E’ stato un incontro importante – ha spiegato Toniolo- tra diversi livelli istituzionali che hanno convenuto sulla necessità di fare squadra e seguire da vicino l’evoluzione e gli aspetti applicativi di questa novità normativa. A pochi giorni dalla pubblicazione delle legge finanziaria, siamo già in grado di metterci in moto per tradurre i commi della legge in operatività concreta e portare parte di questi fondi nella nostra provincia”.

Presenti alla conferenza molti dei Sindaci aderenti all’associazione che comprende i Comuni di Cismon, Crespadoro, Lastebasse, Laghi, Pedemonte, Posina, Recoaro, Rotzo, Valdastico, Asiago, Valli del Pasubio, Enego insieme nel coordinamento ormai consolidato e al lavoro da tempo sui progetti per lo sviluppo economico e sociale delle aree confinanti con le regioni a statuto speciale. Aree particolarmente svantaggiate perché subiscono in negativo i “privilegi” dell’autonomia dei confinanti. Una situazione di sbilanciamento nelle opportunità di sviluppo che, in qualche modo, l’accordo tra Stato e Province di Trento e Bolzano riconosce e cerca di tamponare. Per il mantenimento dell’autonomia infatti ciascuna delle due province autonome nel 2010 dovrà versare allo stato 40 milioni di euro che , insieme ad altri 20 messi da Roma, costituiranno il fondo per i Comuni confinanti.

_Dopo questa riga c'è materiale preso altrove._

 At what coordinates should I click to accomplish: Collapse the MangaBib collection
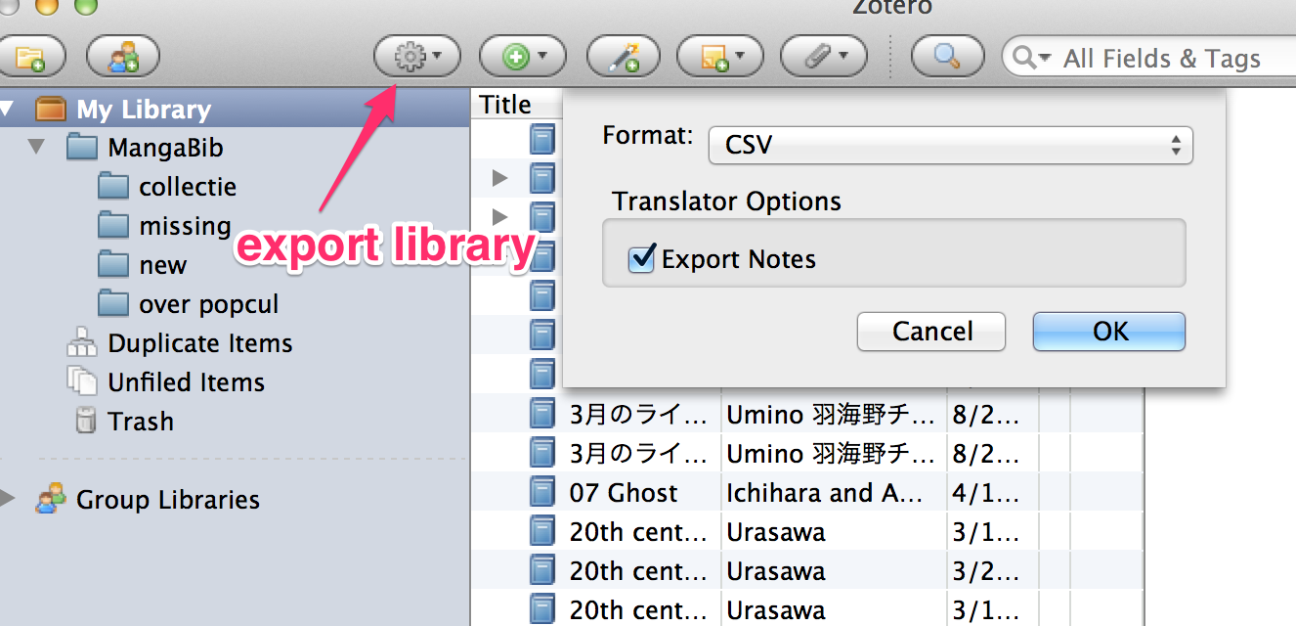point(37,148)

Così risulta dall’articolo 2 della legge. Si tratta di finanziamenti finalizzati a spese di investimento, che il raggruppamento, coordinato da Bruno Scalzeri, chiederà che siano ampliati anche alle spese correnti, in modo da poter prevedere anche la possibilità di fare funzionare le opere realizzate. Non solo, ma verrà chiesto anche circa la possibilità di essere coinvolti, insieme alla Regione, nell’ambito dei lavori che l’apposita commissione porterà avanti per la redazione degli aspetti applicativi della normativa. Questo significa avere la possibilità di sedere al tavolo insieme a chi dovrà decidere per poter meglio seguire l’iter interpretativo e applicativo della norma.

Il deputato Marino Zorzato da parte sua ha espresso la piena disponibilità a sostenere le aspettative espresse dal raggruppamento e ha preso atto del positivo allineamento esistente tra i diversi livelli del governo locale.
Il raggruppamento Comuni di Confine del Vicentino è attivo da diversi anni. E diverse sono state le leggi ed i finanziamenti, seguiti dal raggruppamento, via via messi in campo dal governo nazionale per frenare le aspirazioni secessioniste dei Comuni sofferenti a causa della vicinanza con realtà autonome. Nel 2006 l’associazione riuscì ad ottenere che il fondo di 10 milioni di euro per le province confinanti con Trento e Bolzano fossero assegnati al 40 per cento solo ai Comuni a confine, riuscendo a sostenere così 12 realtà locali effettivamente disagiate. Oggi chiede che questa percentuale venga elevata al 90 per cento. Nel 2007 ha seguito l’assegnazione di 25 milioni di euro ai 99 Comuni ai confini con regioni a statuto speciale, che si sono tradotti in circa 250 mila euro per le relative amministrazioni vicentine. Ha seguito inoltre lo stanziamento e le opportunità di finanziamento relative al triennio 2008/2011. Fino alla uscita della legge finanziaria 2010.

Spesso- ha concluso Toniolo- risulta difficoltoso, soprattutto per le singole realtà, riuscire ad attingere a fondi nazionali. In questi casi le opportunità restano solo prospettive teoriche. Il raggruppamento dei Comuni di confine propone un modello di operatività che la Provincia ha approvato con convinzione, perché consente di trarre il meglio da una rete di competenze e funzioni integrate che permette di portare opportunità concrete anche a chi ha meno strumenti a disposizione.”